TRECHO:
□ □ □

“Política como jogo e aposta” – Por Valdélio Muniz

Valdélio Muniz é jornalista. Foto: Divulgação

“Assim como acontece na seara econômico-empresarial, o sucesso de uma empreitada vai além de sua organização interna. Está sujeito a externalidades”, aponta o jornalista Valdélio Muniz

Confira:

Os acontecimentos partidários cearenses mais recentes rumo à campanha eleitoral de 2026 evidenciam, claramente, a visão que se tem da política como jogo e aposta. Primeiramente, convém distinguir esses dois termos costumeiramente utilizados quase que como sinônimos, embora, juridicamente, no campo dos contratos (Direito Civil), tenham significados distintos, ainda que possuam, também, elementos que lhes são comuns.

Tanto no jogo quanto na aposta, firma-se um contrato aleatório baseado na conjunção (somatório) de sorte ou azar e desempenho. Ocorre que, na aposta, a sorte (ou o azar) depende do desempenho de terceiro (que não integra o próprio contrato). Já no jogo, aí sim, terá peso essencial o desempenho de cada um dos contratantes.

Há, portanto, em todo cenário eleitoral, a confluência entre jogadores (candidatos) e apostadores (apoiadores e financiadores). E isso vale, óbvio, para todos os times. Ah, não nos esqueçamos, é claro, daqueles que, a rigor, nem jogam para valer nem recebem em seu favor qualquer aposta significativa. Entram na disputa sabendo que não passarão de figurantes, sob o singelo pretexto de que têm espírito esportivo: mais importante que vencer ou perder é competir. Assim, escondem outras motivações (interesses) por vezes até mesmo impublicáveis.

□ □ □

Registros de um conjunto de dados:
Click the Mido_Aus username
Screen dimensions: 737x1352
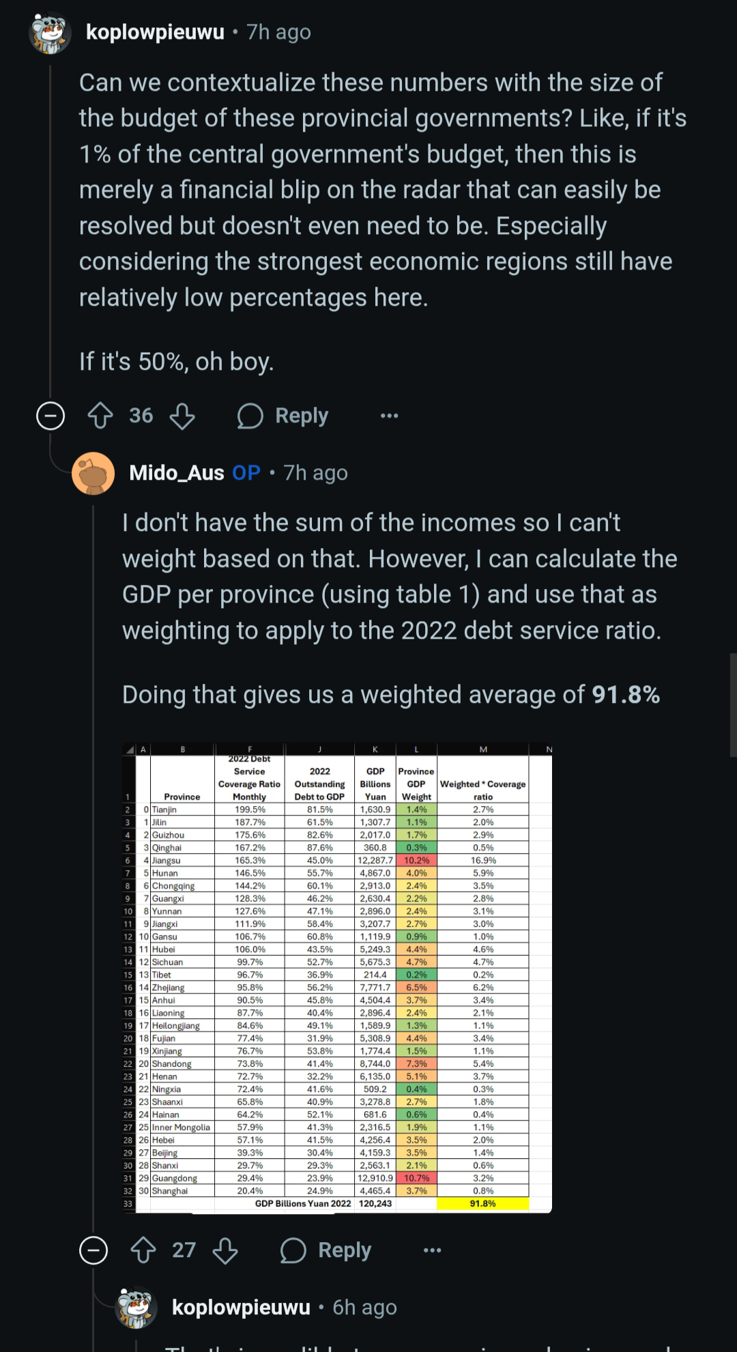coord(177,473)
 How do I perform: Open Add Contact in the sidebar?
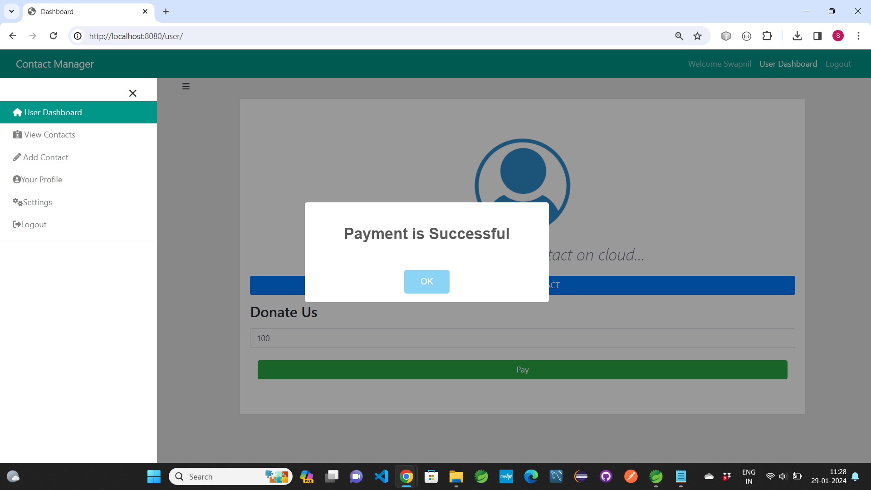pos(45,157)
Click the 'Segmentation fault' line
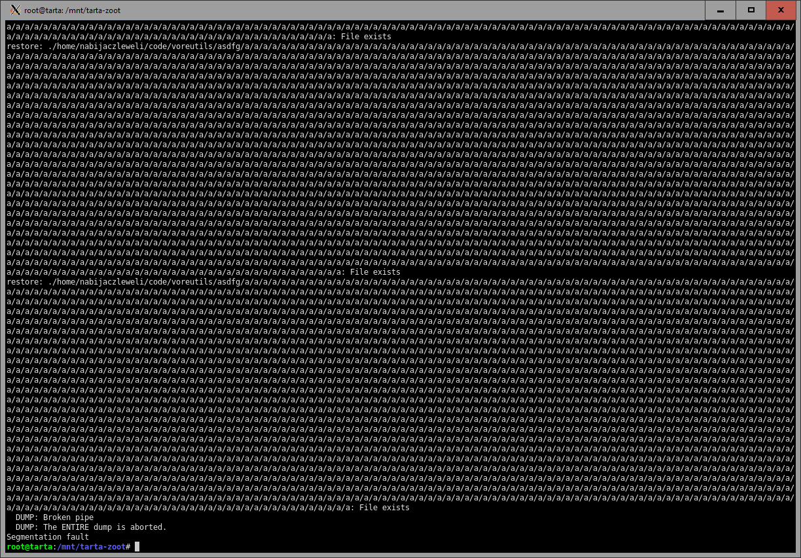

□ □ □

INSTRUÇÃO DADA 1: Resuma em duas frases o texto sobre política como jogo e aposta.
INSTRUÇÃO DADA 2: Enumere os papéis que o texto sobre política como jogo e aposta atribui aos participantes de um cenário eleitoral, indicando como ele descreve cada um.
INSTRUÇÃO DADA 3: Prossiga com o texto sobre política como jogo e aposta a partir da última frase apresentada.

RESULTADO 1: O texto afirma que os acontecimentos partidários cearenses rumo à campanha de 2026 evidenciam a visão da política como jogo e aposta, termos que no Direito Civil têm significados distintos: na aposta, a sorte depende do desempenho de um terceiro, enquanto no jogo pesa o desempenho de cada contratante. Assim, todo cenário eleitoral reúne jogadores, que são os candidatos, e apostadores, que são apoiadores e financiadores, além de figurantes que entram na disputa sob o pretexto do espírito esportivo e escondem outras motivações.

RESULTADO 2:
- Jogadores: os candidatos.
- Apostadores: os apoiadores e financiadores.
- Figurantes: os que nem jogam para valer nem recebem qualquer aposta significativa. Eles entram na disputa sob o pretexto de ter espírito esportivo e escondem outras motivações.

RESULTADO 3:
Mas, até aqui, algum problema quanto aos verdadeiros jogadores e apostadores? Não necessariamente. Faz parte da dinâmica político-esportiva.

O que não se pode perder de vista, porém, diz respeito ao preparo para a competição, às condições em que se desenvolverá o jogo e à escalação dos árbitros, sim, aqueles que têm o dever de ficar atento a todos os lances e podem atrapalhar até mesmo os planos (estratégias) mais mirabolantes de qualquer time. Assim como acontece na seara econômico-empresarial, o sucesso de uma empreitada vai além de sua organização interna. Está sujeito a externalidades.

Pode parecer ingênuo acreditar nisso, mas a expansão das redes sociais, os erros sucessivos (e arrependimentos) já cometidos por eleitores em épocas passadas, os retrocessos já experimentados ao longo de décadas e as consequências nefastas da falta de memória ou de escolhas irracionais (movidas apenas por ódios ou descontentamentos pessoais) podem servir como base para a formação de um eleitorado minimamente mais crítico a certas aventuras. Aquela ideia de candidato como produto bem embalado e de fácil adesão massiva pode frustrar muita gente que ainda mantém olhar enviesado.

Alianças excessivamente artificiais (nutridas, sobretudo por rancores, ressentimentos comuns e desejo/obsessão de poder a qualquer preço), discursos claramente contraditórios (incoerentes com a própria história de candidatos e de seus apoiadores ou, pior, coerentes com trajetórias convenientemente camaleônicas) podem transparecer uma perigosa subestimação do eleitorado. Sim, ele mesmo, aquele árbitro que, ao final, há de ser decisivo para o resultado do jogo e de todas as apostas. E que pode transformar uma pretensa emersão em completo afundamento.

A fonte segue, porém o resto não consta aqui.